S’avvicina. Vorrebbe sodomizzarla, per dire le cose come stanno. Ma è stanco, ha già avuto l’altra e ci pensa su. – Senti. – Dice perciò. – Siccome sono un po’ giù, fisicamente voglio dire, facciamo così: te mi “lavi” tutto per benino, con la lingua!, poi, “all’alzabandiera”, vieni tu sopra e ci facciamo una sgroppata un po’, diciamo, “cavallina”, ‘na specie di cavalcata della valchirie, anzi di una sola valchiria. Sì, già! – Trova con divertimento – Una vacca valchiria! Ih, ih!

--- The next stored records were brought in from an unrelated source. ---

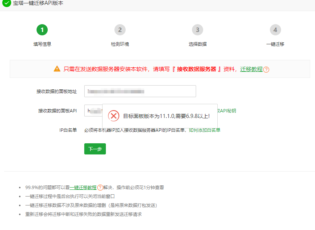Click the 目标面板版本 error message text
Screen dimensions: 315x230
point(166,116)
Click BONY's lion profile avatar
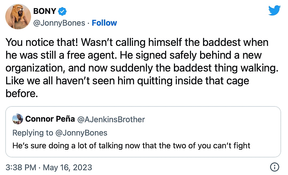Screen dimensions: 288x175 pyautogui.click(x=18, y=17)
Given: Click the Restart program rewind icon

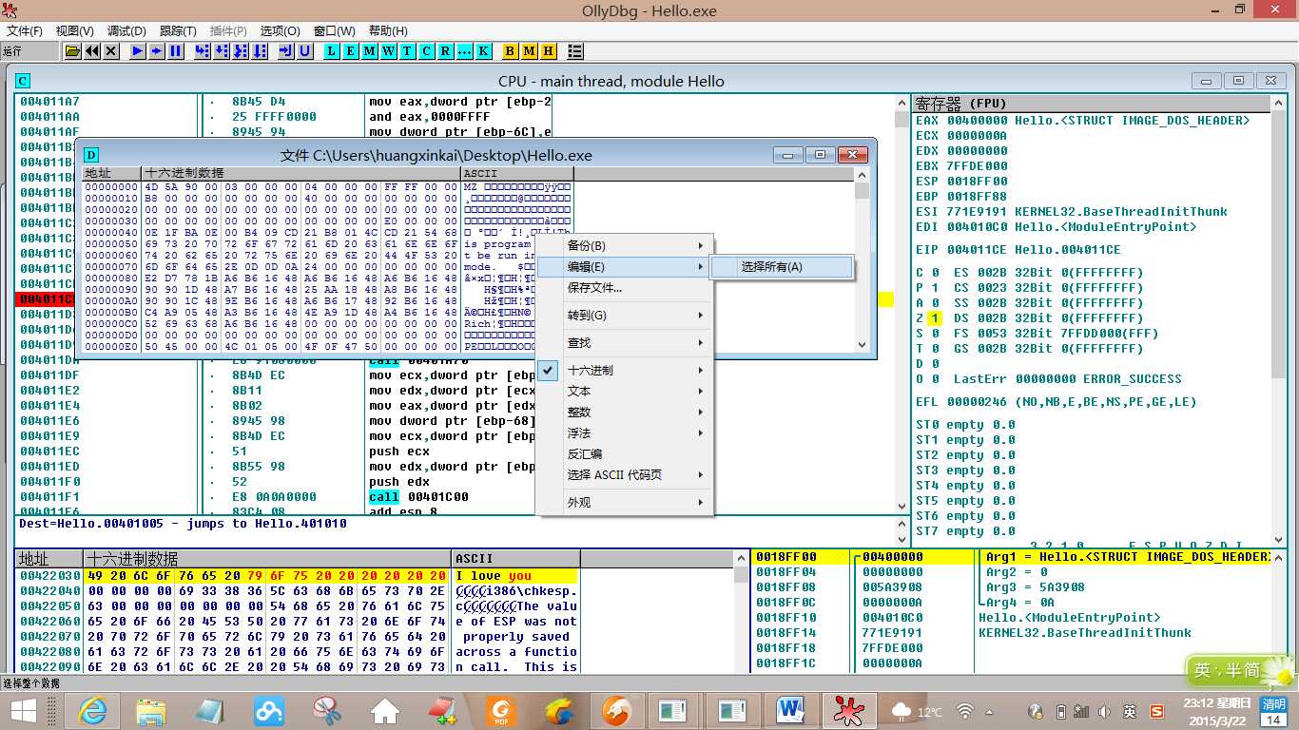Looking at the screenshot, I should (x=92, y=51).
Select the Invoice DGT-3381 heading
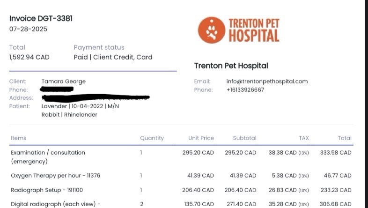The height and width of the screenshot is (208, 368). click(41, 19)
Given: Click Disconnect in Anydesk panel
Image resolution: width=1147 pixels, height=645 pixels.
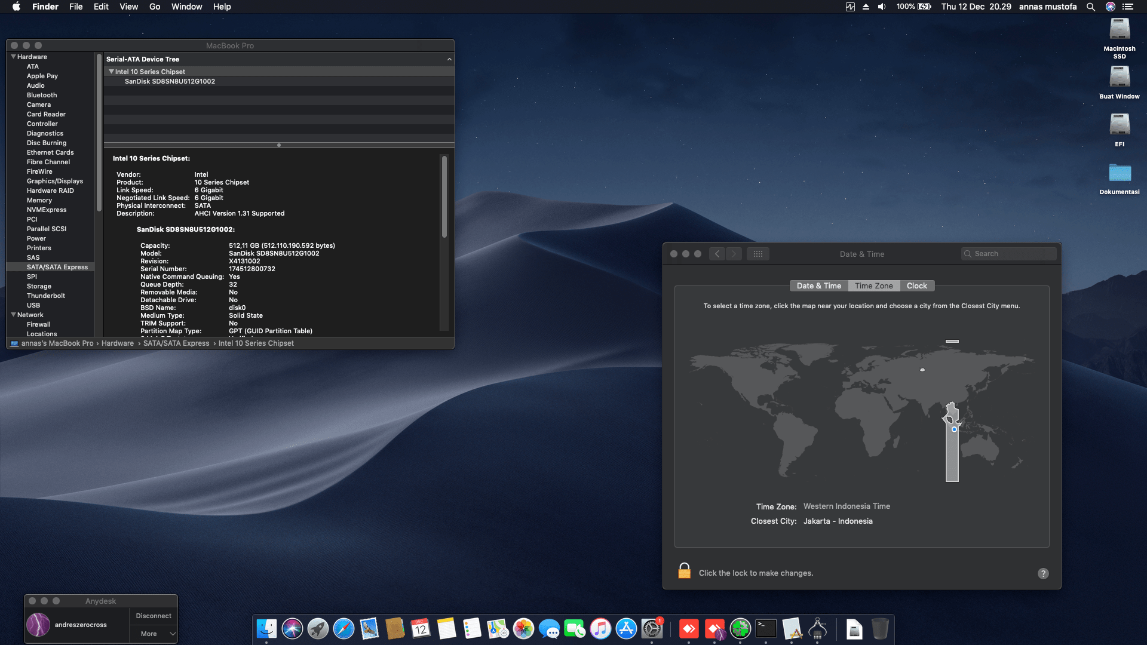Looking at the screenshot, I should 154,616.
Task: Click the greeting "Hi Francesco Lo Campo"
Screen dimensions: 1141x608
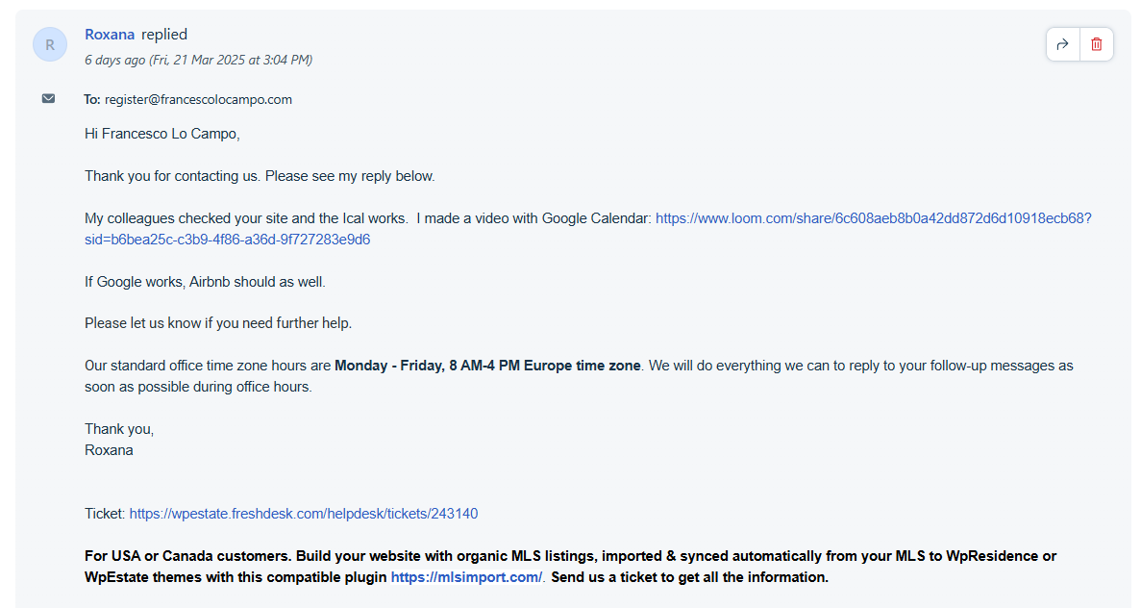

- Sì, come vuoi tu. – Annuisce infelicemente colei, mentre si appropinqua ai suoi genitali per servirgli le “squisitezze” richieste. E’ nuda e pressoché meravigliosa, e ha nello sguardo una scintilla di angoscia che toccherebbe il cuore di un diavolo più generoso del “mallevadore” cui s’è affidata, ahimè…
 
Eccolo ancora sotto i riflettori. Ha già “toccato” le “bocce” di una, sussurrato sottovoce ordinarie porcheriole nell’orecchio di un’altra, strofinato il didietro di chissà chi altra. E adesso debutta ancora davanti alle telecamere.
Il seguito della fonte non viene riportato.